Benzene reacts with n-propyl chloride in the presence of anhydrous $AlCl_3$ to give

• A. 3-propyl-1-chlorobenzene
• B. n-propyl benzene
• C. no reaction
• D. iso-propyl benzene

Answer 1

The Correct Option is D

 The given reaction involves benzene reacting with n-propyl chloride in the presence of anhydrous \(AlCl_3\), a classic example of a Friedel-Crafts alkylation. To solve this, let's go through the steps and logic behind the reaction:

1. The Friedel-Crafts alkylation is an electrophilic aromatic substitution reaction where an alkyl group is introduced into an aromatic ring. \(AlCl_3\) acts as a Lewis acid catalyst in this reaction, forming an electrophile.
2. In the presence of anhydrous \(AlCl_3\), n-propyl chloride (CH₃CH₂CH₂Cl) forms a carbocation. However, in this case, a 1^o propyl carbocation is initially formed, but being unstable, it can rearrange to a more stable 2^o carbocation (isopropyl carbocation).
3. The rearrangement happens due to the stability of carbocations: 3^o > 2^o > 1^o.

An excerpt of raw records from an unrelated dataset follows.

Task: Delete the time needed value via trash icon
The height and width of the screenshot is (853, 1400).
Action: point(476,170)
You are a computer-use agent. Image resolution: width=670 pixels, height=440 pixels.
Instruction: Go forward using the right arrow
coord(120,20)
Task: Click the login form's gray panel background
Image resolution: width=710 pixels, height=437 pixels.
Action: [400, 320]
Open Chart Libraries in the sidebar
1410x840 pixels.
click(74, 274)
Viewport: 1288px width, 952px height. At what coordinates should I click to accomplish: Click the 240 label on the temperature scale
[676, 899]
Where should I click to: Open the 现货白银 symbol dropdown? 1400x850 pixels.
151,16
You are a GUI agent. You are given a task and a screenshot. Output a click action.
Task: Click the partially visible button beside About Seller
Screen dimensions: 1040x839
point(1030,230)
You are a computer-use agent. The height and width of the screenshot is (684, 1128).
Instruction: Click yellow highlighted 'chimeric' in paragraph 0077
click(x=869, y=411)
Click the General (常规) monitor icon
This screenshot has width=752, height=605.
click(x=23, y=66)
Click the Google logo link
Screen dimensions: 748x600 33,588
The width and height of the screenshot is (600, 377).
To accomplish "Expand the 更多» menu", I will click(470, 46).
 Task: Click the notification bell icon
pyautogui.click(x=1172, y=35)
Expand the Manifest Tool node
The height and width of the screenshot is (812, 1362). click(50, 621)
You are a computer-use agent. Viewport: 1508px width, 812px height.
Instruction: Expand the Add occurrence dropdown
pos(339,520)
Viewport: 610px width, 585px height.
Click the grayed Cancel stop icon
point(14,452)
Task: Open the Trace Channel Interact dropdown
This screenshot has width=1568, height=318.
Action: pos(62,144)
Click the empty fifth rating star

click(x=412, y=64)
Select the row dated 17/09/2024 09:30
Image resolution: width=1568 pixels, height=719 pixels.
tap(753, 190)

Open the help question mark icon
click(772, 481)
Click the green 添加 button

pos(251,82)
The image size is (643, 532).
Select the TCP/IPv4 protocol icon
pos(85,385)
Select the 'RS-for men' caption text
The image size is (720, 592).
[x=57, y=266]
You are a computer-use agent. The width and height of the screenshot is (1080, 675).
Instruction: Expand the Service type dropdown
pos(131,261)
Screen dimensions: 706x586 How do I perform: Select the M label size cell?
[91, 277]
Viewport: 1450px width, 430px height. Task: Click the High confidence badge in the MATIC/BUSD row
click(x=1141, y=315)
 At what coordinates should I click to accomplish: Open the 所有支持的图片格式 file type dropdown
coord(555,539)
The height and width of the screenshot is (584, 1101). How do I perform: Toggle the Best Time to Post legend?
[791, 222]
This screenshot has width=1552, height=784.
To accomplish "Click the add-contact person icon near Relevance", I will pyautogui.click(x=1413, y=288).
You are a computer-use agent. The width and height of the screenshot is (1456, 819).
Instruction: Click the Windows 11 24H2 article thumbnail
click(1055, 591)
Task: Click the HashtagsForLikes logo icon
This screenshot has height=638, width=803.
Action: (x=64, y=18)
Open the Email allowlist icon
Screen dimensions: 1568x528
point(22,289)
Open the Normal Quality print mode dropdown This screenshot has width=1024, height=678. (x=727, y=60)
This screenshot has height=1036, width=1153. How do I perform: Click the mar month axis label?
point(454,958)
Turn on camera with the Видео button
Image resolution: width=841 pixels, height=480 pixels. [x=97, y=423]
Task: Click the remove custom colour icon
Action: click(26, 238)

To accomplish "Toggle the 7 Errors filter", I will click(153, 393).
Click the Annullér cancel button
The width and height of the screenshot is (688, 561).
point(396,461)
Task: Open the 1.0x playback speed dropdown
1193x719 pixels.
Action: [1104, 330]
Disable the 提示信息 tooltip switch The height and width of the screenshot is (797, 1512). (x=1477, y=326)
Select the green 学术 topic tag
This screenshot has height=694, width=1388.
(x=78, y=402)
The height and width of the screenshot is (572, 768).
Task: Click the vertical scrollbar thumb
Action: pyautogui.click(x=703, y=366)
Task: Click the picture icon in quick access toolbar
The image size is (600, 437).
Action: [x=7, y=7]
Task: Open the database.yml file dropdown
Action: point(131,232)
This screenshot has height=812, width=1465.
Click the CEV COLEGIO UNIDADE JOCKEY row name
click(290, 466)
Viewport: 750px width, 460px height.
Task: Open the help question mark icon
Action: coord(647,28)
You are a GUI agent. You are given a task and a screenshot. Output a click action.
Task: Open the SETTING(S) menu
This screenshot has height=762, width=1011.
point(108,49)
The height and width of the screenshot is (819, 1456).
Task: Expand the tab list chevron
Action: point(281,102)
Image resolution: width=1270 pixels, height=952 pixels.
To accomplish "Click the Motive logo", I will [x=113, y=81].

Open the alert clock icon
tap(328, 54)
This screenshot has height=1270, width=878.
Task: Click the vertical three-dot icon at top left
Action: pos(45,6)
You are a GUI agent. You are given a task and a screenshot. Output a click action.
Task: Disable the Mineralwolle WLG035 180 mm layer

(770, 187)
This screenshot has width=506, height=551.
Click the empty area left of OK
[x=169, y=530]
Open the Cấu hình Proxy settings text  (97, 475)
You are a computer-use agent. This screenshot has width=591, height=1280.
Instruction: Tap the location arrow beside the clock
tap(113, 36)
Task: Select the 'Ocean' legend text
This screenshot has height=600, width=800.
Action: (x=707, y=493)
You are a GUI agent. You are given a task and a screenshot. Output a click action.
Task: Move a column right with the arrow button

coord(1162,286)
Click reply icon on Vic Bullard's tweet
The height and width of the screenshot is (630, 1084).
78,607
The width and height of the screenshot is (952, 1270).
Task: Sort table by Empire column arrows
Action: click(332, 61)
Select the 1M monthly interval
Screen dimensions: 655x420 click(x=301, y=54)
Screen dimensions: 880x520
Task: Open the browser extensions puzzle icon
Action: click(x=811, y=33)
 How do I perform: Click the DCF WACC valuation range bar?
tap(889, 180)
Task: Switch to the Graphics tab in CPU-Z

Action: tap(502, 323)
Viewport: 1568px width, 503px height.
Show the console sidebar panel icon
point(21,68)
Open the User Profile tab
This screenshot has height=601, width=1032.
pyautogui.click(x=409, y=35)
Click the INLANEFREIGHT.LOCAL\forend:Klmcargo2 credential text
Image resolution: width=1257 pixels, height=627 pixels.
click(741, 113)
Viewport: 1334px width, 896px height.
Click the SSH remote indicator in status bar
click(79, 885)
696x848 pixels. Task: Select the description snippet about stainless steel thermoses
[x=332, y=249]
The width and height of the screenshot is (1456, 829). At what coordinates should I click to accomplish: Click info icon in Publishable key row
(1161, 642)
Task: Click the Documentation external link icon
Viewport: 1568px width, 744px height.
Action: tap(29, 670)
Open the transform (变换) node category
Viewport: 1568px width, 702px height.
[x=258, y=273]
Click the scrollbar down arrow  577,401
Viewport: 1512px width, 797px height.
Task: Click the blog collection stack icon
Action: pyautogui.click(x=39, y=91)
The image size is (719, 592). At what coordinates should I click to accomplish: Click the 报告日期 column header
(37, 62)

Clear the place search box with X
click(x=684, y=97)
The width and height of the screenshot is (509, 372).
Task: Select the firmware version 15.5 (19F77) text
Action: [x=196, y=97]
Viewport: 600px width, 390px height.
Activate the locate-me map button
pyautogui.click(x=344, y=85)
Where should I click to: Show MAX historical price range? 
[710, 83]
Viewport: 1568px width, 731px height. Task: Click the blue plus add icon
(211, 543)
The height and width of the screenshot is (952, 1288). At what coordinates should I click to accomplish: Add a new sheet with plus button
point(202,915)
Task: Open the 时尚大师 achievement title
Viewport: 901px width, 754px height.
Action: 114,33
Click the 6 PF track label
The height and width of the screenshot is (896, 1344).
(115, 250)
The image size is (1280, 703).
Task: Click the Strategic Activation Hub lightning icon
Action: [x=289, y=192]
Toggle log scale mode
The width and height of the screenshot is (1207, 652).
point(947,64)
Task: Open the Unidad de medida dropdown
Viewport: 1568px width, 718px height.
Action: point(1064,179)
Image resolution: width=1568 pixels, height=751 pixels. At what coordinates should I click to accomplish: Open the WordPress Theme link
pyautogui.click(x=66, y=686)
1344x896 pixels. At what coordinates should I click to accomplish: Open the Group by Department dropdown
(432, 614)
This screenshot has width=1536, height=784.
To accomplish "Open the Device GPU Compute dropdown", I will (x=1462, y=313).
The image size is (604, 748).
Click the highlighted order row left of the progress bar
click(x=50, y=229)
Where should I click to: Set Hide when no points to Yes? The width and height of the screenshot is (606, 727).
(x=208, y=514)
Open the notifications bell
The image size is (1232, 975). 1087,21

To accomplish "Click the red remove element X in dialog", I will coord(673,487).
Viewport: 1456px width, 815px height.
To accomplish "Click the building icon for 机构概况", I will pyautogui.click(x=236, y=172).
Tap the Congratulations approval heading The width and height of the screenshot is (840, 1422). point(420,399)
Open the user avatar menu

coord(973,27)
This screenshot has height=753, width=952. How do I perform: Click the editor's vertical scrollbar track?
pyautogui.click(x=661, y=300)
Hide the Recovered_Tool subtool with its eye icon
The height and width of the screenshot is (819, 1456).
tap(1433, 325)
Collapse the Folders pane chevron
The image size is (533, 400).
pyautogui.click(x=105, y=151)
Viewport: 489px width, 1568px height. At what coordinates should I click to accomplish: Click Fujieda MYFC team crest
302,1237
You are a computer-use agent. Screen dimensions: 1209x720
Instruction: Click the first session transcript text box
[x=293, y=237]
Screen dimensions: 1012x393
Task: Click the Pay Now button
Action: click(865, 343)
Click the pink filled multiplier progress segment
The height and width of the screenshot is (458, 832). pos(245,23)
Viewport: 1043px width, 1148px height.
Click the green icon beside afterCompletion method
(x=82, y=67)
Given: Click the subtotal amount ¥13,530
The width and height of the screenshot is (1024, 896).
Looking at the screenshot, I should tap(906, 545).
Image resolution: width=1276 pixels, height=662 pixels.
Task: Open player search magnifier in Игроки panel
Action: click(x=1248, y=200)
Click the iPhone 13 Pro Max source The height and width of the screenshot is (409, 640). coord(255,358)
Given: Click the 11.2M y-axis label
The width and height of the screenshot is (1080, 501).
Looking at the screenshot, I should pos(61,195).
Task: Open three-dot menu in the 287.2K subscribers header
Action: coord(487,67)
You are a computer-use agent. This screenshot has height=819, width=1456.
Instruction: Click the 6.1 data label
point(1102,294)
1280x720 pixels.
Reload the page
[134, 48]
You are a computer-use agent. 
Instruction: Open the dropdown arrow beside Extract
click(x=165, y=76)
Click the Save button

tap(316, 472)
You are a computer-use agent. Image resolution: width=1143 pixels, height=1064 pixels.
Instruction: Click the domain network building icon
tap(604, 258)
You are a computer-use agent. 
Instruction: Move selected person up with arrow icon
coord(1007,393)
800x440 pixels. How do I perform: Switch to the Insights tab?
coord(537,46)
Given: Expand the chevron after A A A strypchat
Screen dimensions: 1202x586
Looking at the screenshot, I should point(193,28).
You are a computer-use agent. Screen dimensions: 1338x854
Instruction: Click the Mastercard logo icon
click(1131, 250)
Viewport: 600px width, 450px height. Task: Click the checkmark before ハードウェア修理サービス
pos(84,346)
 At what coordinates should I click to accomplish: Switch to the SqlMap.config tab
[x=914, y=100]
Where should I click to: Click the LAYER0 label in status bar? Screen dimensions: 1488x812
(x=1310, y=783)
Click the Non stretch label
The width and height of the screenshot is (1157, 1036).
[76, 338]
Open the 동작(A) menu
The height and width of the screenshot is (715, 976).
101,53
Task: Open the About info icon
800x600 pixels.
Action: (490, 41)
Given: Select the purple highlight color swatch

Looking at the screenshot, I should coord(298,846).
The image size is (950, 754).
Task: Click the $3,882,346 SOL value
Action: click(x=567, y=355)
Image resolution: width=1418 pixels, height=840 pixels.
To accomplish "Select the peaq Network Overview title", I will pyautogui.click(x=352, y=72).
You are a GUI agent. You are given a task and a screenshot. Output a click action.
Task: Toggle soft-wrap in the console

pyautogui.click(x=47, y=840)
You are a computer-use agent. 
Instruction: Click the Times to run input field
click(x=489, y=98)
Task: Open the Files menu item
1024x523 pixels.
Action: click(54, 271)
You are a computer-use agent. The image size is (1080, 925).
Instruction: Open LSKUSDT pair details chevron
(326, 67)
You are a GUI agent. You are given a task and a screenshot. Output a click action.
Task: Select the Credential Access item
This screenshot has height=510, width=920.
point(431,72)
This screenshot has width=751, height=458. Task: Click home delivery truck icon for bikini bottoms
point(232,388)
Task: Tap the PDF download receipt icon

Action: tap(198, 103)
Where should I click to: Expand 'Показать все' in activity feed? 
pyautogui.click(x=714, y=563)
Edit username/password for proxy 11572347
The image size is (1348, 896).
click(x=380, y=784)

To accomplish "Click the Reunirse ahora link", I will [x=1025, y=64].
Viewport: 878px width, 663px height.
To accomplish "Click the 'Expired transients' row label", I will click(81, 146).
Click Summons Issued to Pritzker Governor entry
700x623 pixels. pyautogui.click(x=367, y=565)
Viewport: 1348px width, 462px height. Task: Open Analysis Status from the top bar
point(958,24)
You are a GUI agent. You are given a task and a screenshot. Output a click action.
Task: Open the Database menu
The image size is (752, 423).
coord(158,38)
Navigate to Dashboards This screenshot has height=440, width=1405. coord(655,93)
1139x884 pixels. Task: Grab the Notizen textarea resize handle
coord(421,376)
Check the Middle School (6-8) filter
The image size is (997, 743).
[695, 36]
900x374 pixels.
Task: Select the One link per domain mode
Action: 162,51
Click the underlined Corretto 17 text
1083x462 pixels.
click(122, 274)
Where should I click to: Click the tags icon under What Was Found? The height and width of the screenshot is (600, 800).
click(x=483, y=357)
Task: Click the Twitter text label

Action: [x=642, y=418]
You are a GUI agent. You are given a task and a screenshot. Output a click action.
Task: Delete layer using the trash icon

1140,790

The hydrogen shift leads to the formation of a more stable 2^o isopropyl carbocation (CH₃CH⁺CH₃).
4. The aromatic ring of benzene then attacks this stable isopropyl carbocation, resulting in the formation of isopropyl benzene (cumene) as the final product.

Hence, the correct outcome of the reaction is the formation of iso-propyl benzene.

Let's rule out other options:

• 3-propyl-1-chlorobenzene: This product is unlikely due to the rearrangement of the carbocation to form a more stable structure.
• n-propyl benzene: Direct formation of n-propyl benzene is not feasible due to the carbocation rearrangement.
• No reaction: A reaction does occur under these conditions as per the Friedel-Crafts alkylation process.

Therefore, the correct answer is: iso-propyl benzene.